* **Instructions to follow**:
Print back each record unchanged, without pictures.

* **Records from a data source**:
● ● ●

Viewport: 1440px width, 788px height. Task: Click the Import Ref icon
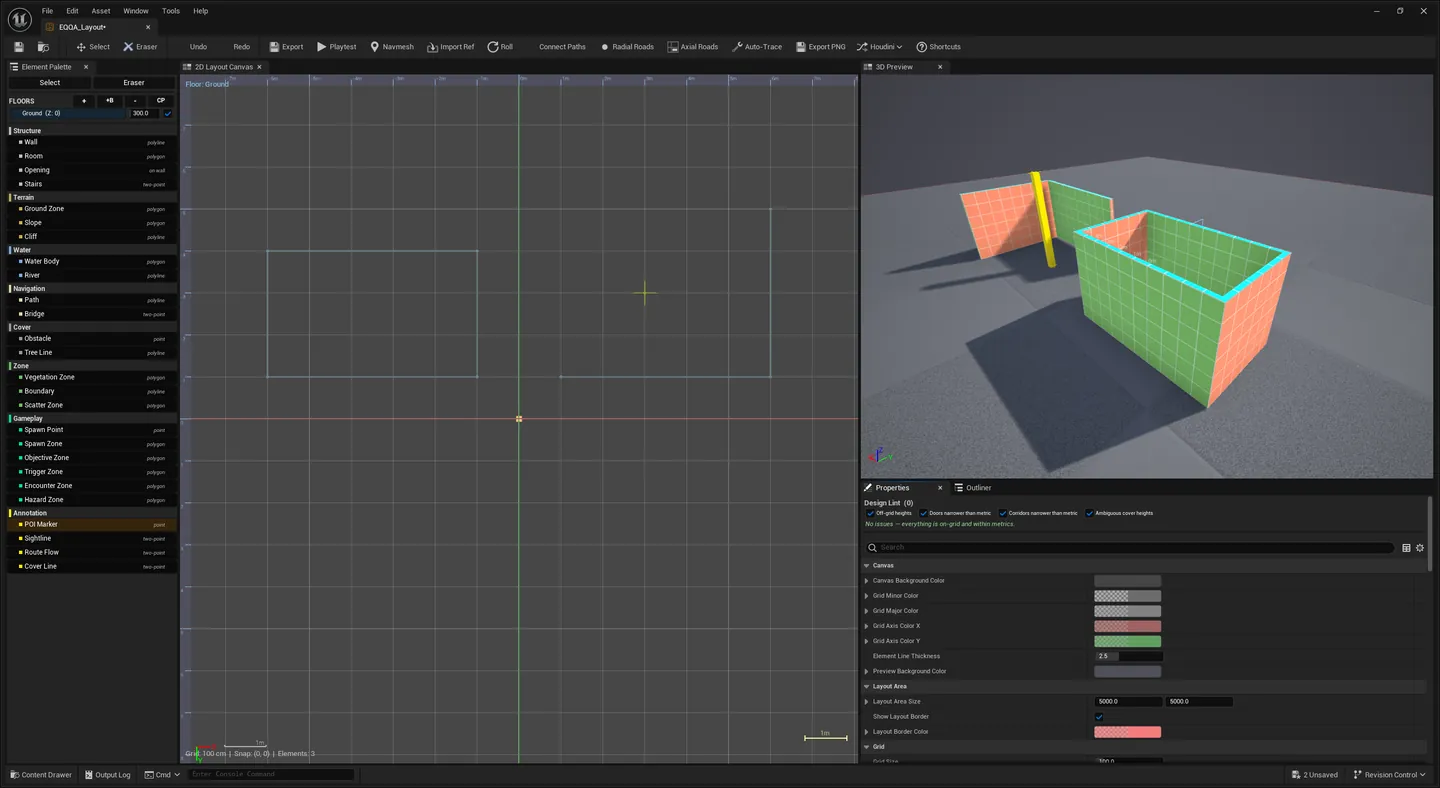432,47
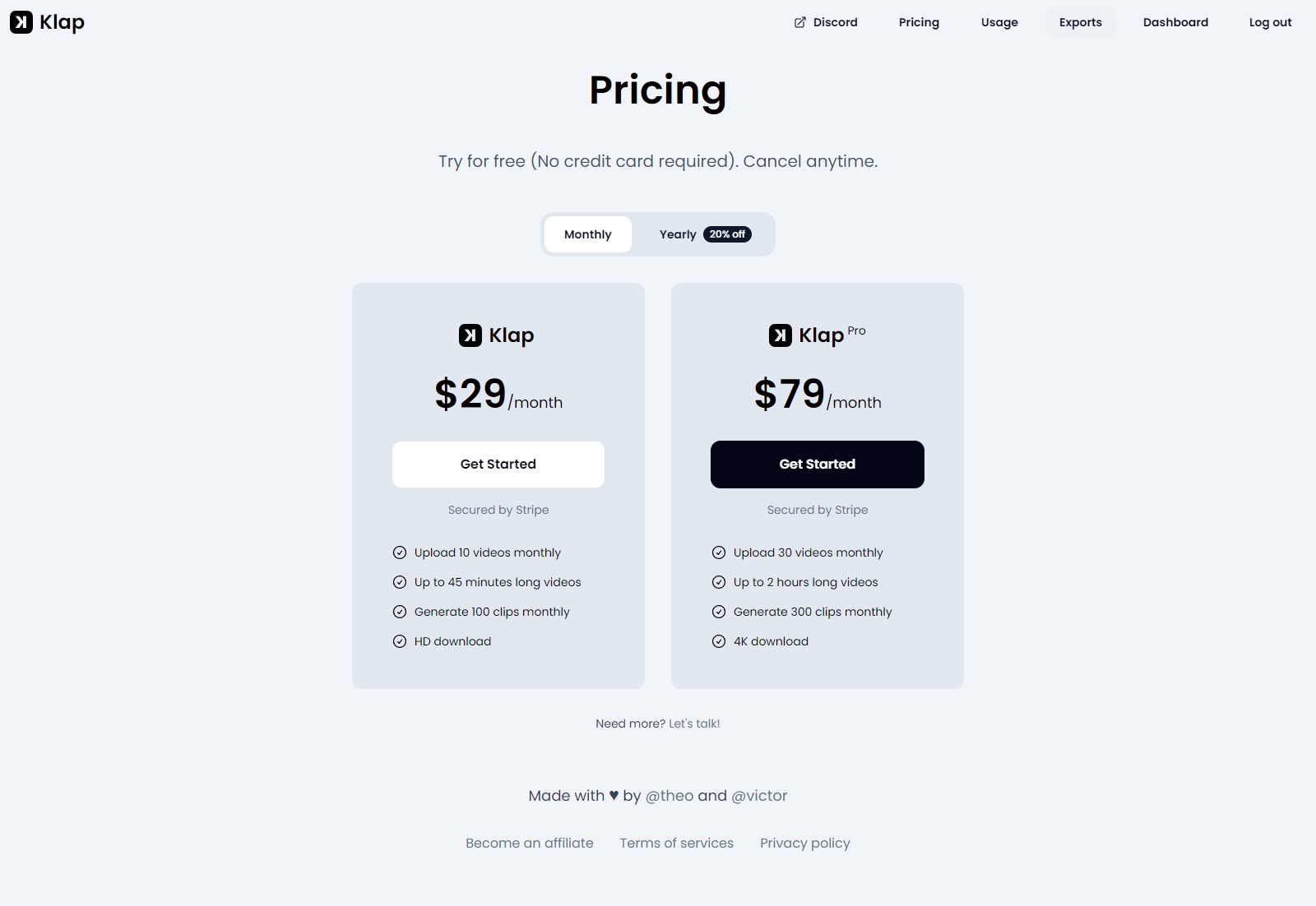1316x906 pixels.
Task: Click the Klap Pro card logo icon
Action: pyautogui.click(x=781, y=335)
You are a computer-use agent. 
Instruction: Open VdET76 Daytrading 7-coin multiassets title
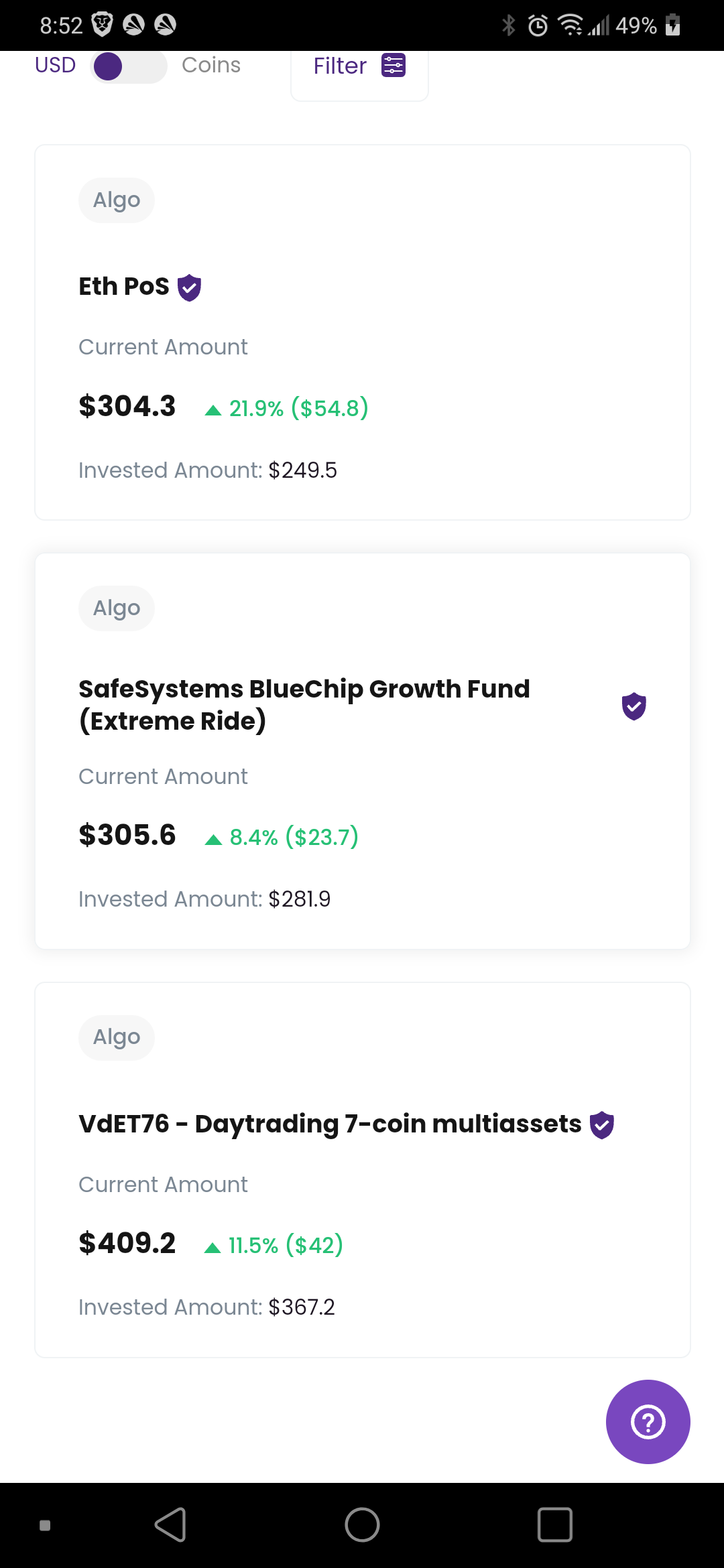[x=330, y=1124]
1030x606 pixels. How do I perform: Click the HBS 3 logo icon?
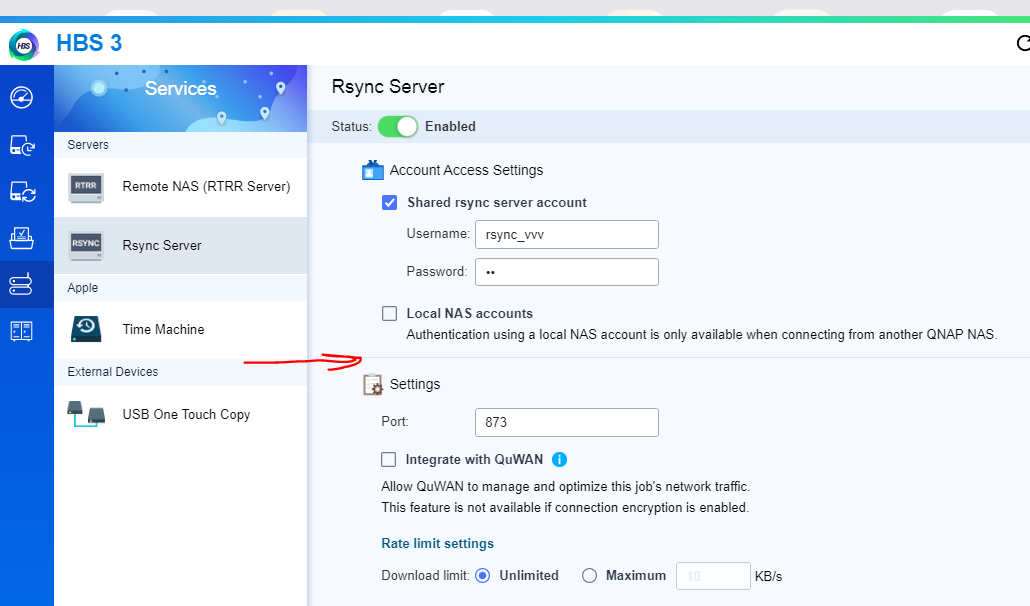click(24, 44)
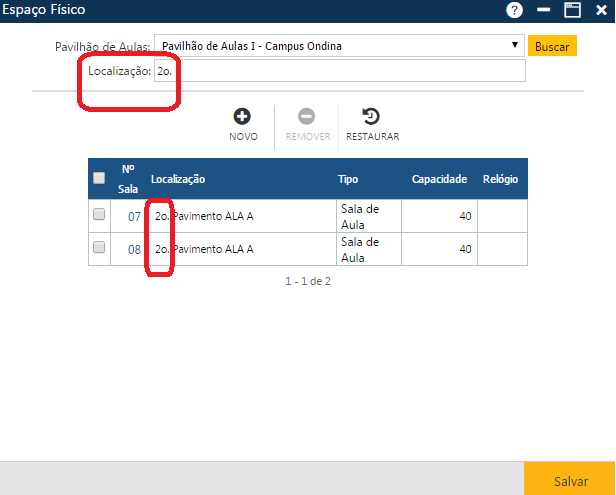Open the help question mark icon
The width and height of the screenshot is (616, 495).
[x=515, y=10]
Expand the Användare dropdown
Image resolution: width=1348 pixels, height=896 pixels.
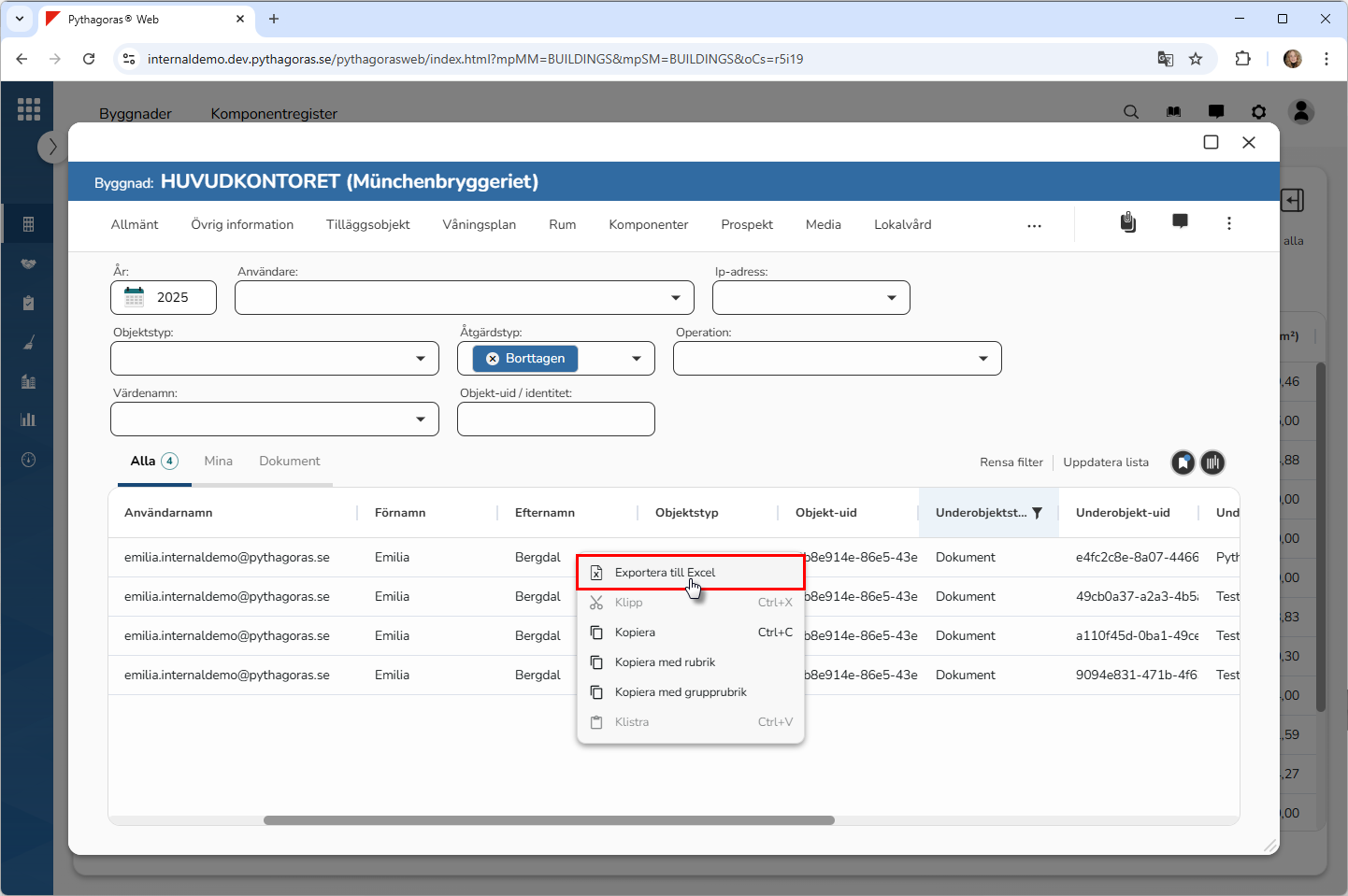(x=675, y=298)
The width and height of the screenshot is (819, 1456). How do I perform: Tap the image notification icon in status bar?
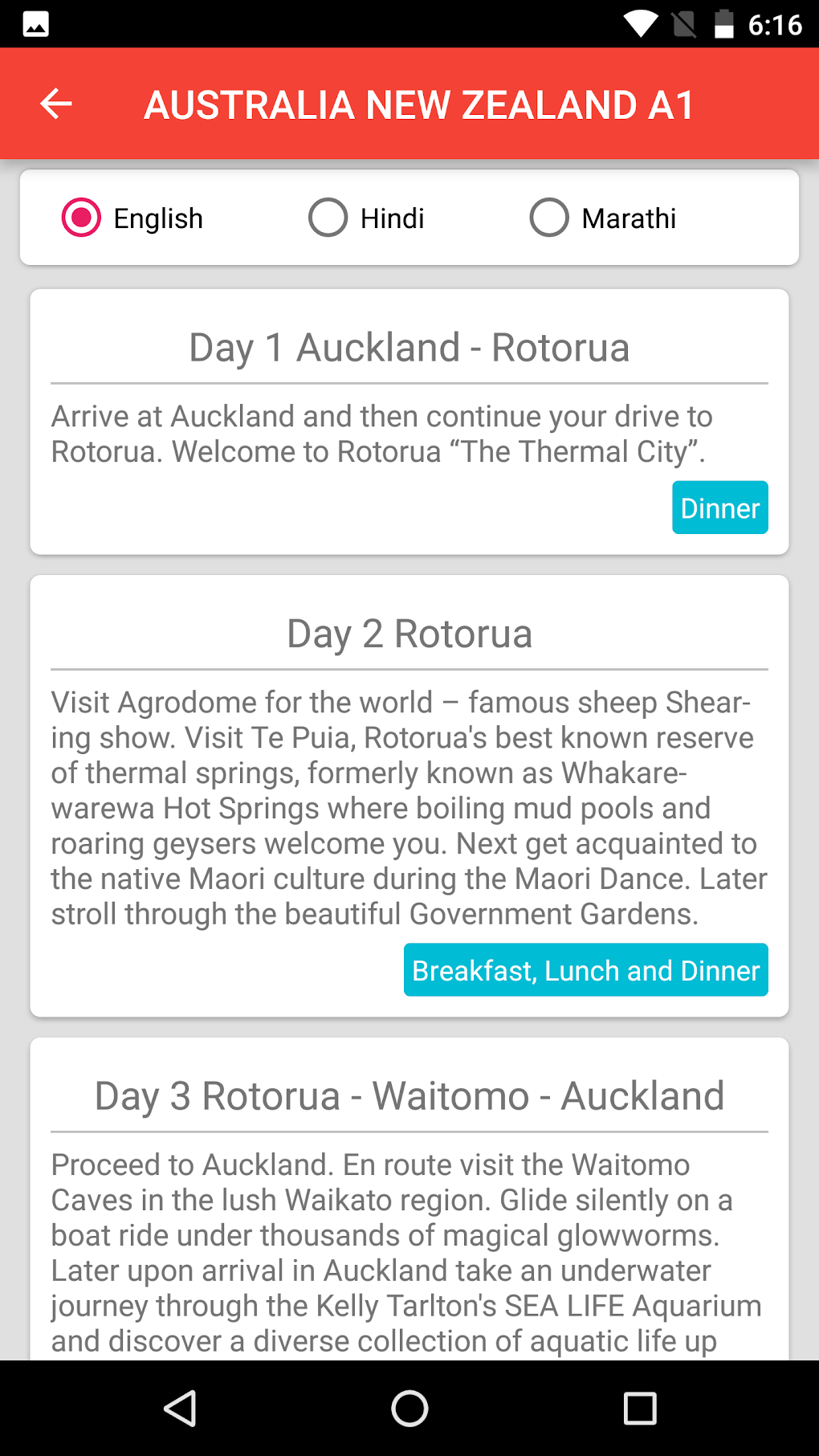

● ● ●

* **Written response**:
Viewport: 1440px width, 788px height. Task: Click the Import Ref icon
432,47
1316x906 pixels.
Task: Click the Klap Pro card logo icon
Action: pyautogui.click(x=781, y=335)
You are a computer-use agent. 
Instruction: Open VdET76 Daytrading 7-coin multiassets title
[x=330, y=1124]
1030x606 pixels. How do I perform: Click the HBS 3 logo icon?
click(24, 44)
Open the help question mark icon
The width and height of the screenshot is (616, 495).
[x=515, y=10]
Expand the Användare dropdown
Image resolution: width=1348 pixels, height=896 pixels.
(x=675, y=298)
The width and height of the screenshot is (819, 1456). How do I perform: Tap the image notification icon in status bar?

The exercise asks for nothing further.